Ricardo Vila

Compararse: Una Mirada hacia la Insatisfacción.

Compararse con los otros parece haberse vuelto un imperativo cotidiano. Este fenómeno no es el resultado de la falta de amor propio o de un simple error de juicio, es una consecuencia estructural de cómo se constituye el sujeto humano.

Para acercarnos a comprender la insatisfacción que surge al mirarnos en el otro es necesario hurgar en conceptos fundamentales que el psicoanálisis ha estudiado como, el Estadio del Espejo, el Deseo del Otro y el Objeto a.

La identidad, no es algo que nazca con nosotros, se construye. Jacques Lacan nombró al momento de esa construcción «estadio del espejo»,  allí describe como el infante por su prematuración experimenta su cuerpo como algo fragmentado y caótico y al ver su imagen reflejada en el espejo unificada y completa se identifica con esa imagen.

El sujeto se enamora de esa imagen que está fuera de él. Una imagen ideal, por la que el semejante (el otro) se convierte automáticamente en un rival. Si el otro tiene lo que a mi me falta para ser «perfecto», su existencia misma denuncia mi insuficiencia.

La afirmación: «el deseo del hombre es el deseo del Otro» implica que no deseamos objetos de forma natural, instintiva. Deseamos aquello que vemos que el otro desea o aquello que lo hace ser reconocido por los demás.

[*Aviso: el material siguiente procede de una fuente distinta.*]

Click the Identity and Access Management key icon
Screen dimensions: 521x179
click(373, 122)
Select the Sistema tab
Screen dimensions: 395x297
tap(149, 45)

Al compararnos, no buscamos el objeto que el otro posee (el auto, el viaje, el éxito), sino el lugar de privilegio que ese otro ocupa en el deseo de la cultura o de la sociedad, o sea búscamos reconocimiento.

La comparación revela una creencia intrínseca: el otro está «completo» y nosotros somos los únicos que portamos una falta. Esta es la ilusión neurótica por excelencia: suponer que el otro no sufre, que el otro sí tiene el secreto del goce.

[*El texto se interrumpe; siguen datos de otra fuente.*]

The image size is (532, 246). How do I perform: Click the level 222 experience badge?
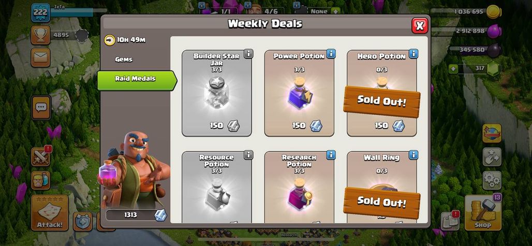point(41,13)
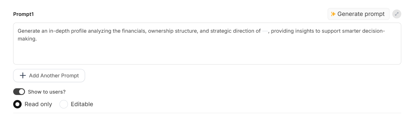Click 'ownership structure' in the prompt text

coord(172,31)
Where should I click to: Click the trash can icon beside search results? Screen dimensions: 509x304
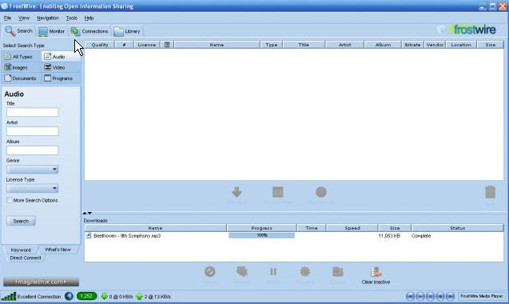click(490, 192)
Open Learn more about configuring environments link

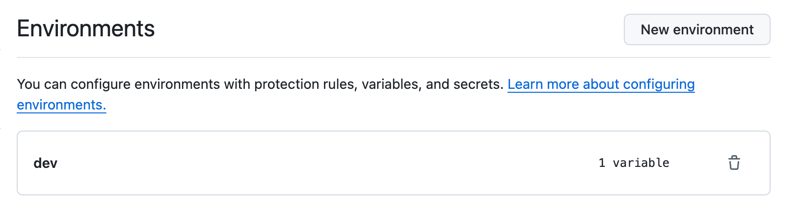point(600,84)
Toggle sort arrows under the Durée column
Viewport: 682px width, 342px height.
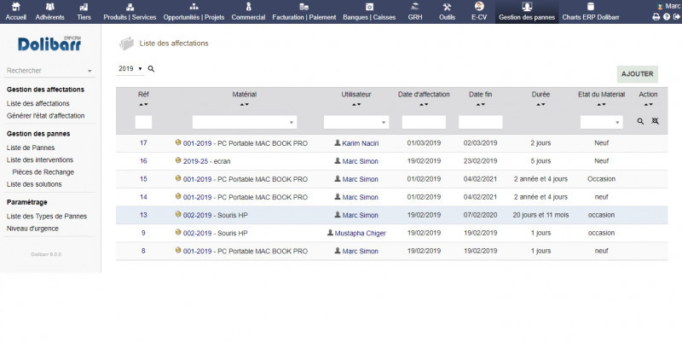click(540, 105)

Lo que realmente sostiene la insatisfacción es lo que Lacan denominó el objeto petit a: el objeto causa del deseo. Un objeto, por definición, perdido e inalcanzable.

Compararse es el intento fallido de localizar ese objeto que nos falta en la imagen del semejante. Cometemos un error de cálculo subjetivo: proyectamos nuestro objeto perdido en el otro, pensamos: «Si yo fuera como él, finalmente estaría satisfecho».

El psicoanálisis nos enseña que, incluso si alcanzamos ese ideal, la insatisfacción persistirá, porque el deseo no busca la satisfacción, sino su propia continuidad.

La insatisfacción por comparación no se cura obteniendo lo que el otro tiene, sino atravesando la fantasía de que la «completud» es posible. Desde el psicoanálisis, el camino no es dejar de mirar al otro para «quererse a uno mismo» (lo cual sería volver a caer en el narcisismo del espejo), sino asumir la propia castración: aceptar que nadie, ni nosotros ni el modelo que envidiamos, posee ese objeto último que colmaría la existencia.

Nos liberamos de imperativo que nos obliga a compararnos, cuando dejamos de preguntar en el espejo del otro por aquello que nos falta y empezamos a habitar nuestra propia falta de un modo creativo.